After synthesizing all this feedback and running some POCs, here’s my consolidated perspective on the semantic vs custom feature engineering decision:
SAP Semantic Data Products and Governance:
The semantic layer provides enormous value for foundational business concepts. SAP BDC semantic models come with pre-validated business rules, data quality checks, and audit trails that are critical for regulated industries. For customer hierarchies, product classifications, financial metrics, and supply chain KPIs, leveraging these semantics saves months of validation work and ensures consistency across analytics and ML use cases. The built-in governance (lineage, access controls, change management) is production-grade and compliance-ready.
Snowpark Python UDF Development:
Snowpark excels at ML-specific transformations that semantic models don’t cover. Complex window functions, statistical aggregations, time-series feature engineering, and custom business logic all benefit from Snowpark’s flexibility. The Python UDF framework lets you implement any transformation pattern, call external libraries, and even integrate pre-trained models for feature generation. The key is treating Snowpark as the “enrichment layer” rather than replacing semantic foundations entirely.
Feature Engineering Best Practices:
Implement a layered architecture:
- L1 (Raw): SAP BDC shared data, unchanged
- L2 (Semantic): SAP semantic products with business logic
- L3 (Base Features): Direct mappings from semantics to ML features
- L4 (Derived Features): Snowpark transformations creating ML-specific features
This separation makes testing, debugging, and governance much more manageable. Each layer has clear ownership and validation criteria.

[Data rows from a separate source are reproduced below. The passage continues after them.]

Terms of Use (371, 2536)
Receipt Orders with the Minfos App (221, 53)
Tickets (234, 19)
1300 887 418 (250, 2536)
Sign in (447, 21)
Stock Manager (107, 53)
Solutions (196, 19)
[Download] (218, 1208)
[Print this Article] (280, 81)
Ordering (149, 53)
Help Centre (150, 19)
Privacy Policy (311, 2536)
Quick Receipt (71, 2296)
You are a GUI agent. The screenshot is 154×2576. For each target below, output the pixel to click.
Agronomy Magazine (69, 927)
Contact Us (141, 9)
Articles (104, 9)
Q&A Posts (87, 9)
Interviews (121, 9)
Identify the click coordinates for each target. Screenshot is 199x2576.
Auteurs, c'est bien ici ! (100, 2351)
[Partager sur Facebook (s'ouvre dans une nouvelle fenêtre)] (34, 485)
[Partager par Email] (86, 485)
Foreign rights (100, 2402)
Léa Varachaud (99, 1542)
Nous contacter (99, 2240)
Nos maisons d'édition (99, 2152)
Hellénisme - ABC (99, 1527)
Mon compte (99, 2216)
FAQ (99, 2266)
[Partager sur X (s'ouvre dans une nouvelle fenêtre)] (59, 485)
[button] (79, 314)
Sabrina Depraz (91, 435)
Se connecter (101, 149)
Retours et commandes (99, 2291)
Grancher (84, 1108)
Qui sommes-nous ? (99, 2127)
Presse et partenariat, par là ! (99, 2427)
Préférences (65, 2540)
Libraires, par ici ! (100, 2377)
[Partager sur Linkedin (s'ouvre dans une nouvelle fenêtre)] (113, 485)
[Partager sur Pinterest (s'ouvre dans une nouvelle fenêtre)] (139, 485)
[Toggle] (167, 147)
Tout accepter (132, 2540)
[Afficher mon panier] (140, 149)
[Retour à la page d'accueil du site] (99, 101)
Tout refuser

Hybrid Semantic + Custom Approach:
The hybrid pattern is the practical solution. Use SAP semantics for all business-validated attributes (customer demographics, product attributes, transaction amounts, organizational hierarchies). Build Snowpark transformations for ML-specific features (RFM scores, propensity calculations, embeddings, statistical aggregations, time-series lags).
Implement version pinning for semantic dependencies:
# Snowpark feature pipeline with semantic versioning
from snowflake.snowpark.functions import col, lag, avg
@sproc(name="generate_customer_features_v3")
def build_features(session, semantic_version="v2"):
# Pin to specific semantic version
semantic_view = f"sap_share.customer_semantic_{semantic_version}"
base = session.table(semantic_view)
# Layer custom ML features on semantic foundation
features = base.with_columns([
avg(col("purchase_amount")).over(
Window.partition_by("customer_id")
.order_by("transaction_date")
.rows_between(-6, -1)
).alias("avg_purchase_6m"),
lag(col("last_purchase_date"), 1).over(
Window.partition_by("customer_id")
.order_by("transaction_date")
).alias("days_since_previous")
])
return features
Model Governance and Compliance:
Implement comprehensive metadata management:
- Feature Registry: Track every feature with source semantic version, transformation logic, business owner, and approval status
- Lineage Tracking: Use Snowflake tags to link features back to SAP semantic sources and Snowpark transformation code
- Access Controls: Inherit RBAC from SAP semantics for base attributes, apply additional column-level security for derived features
- Validation Framework: Automated tests comparing semantic outputs to expected values, plus data quality checks on Snowpark transformations
- Change Management: When SAP updates semantics, create new versioned views, run regression tests on all dependent features, migrate models incrementally
The hybrid approach gives you SAP’s governance benefits (audit trails, validated business logic, regulatory compliance) while maintaining ML flexibility through Snowpark. Document everything, version aggressively, and treat semantic products as immutable inputs to your feature engineering pipeline.
Recommendation: Start with SAP semantics for all available business concepts. Only build custom Snowpark features when semantic products don’t cover your needs. As your ML platform matures, you’ll develop patterns for common transformations that can be templatized and governed as rigorously as the semantic layer itself. The goal is controlled flexibility - innovation where needed, standardization where possible.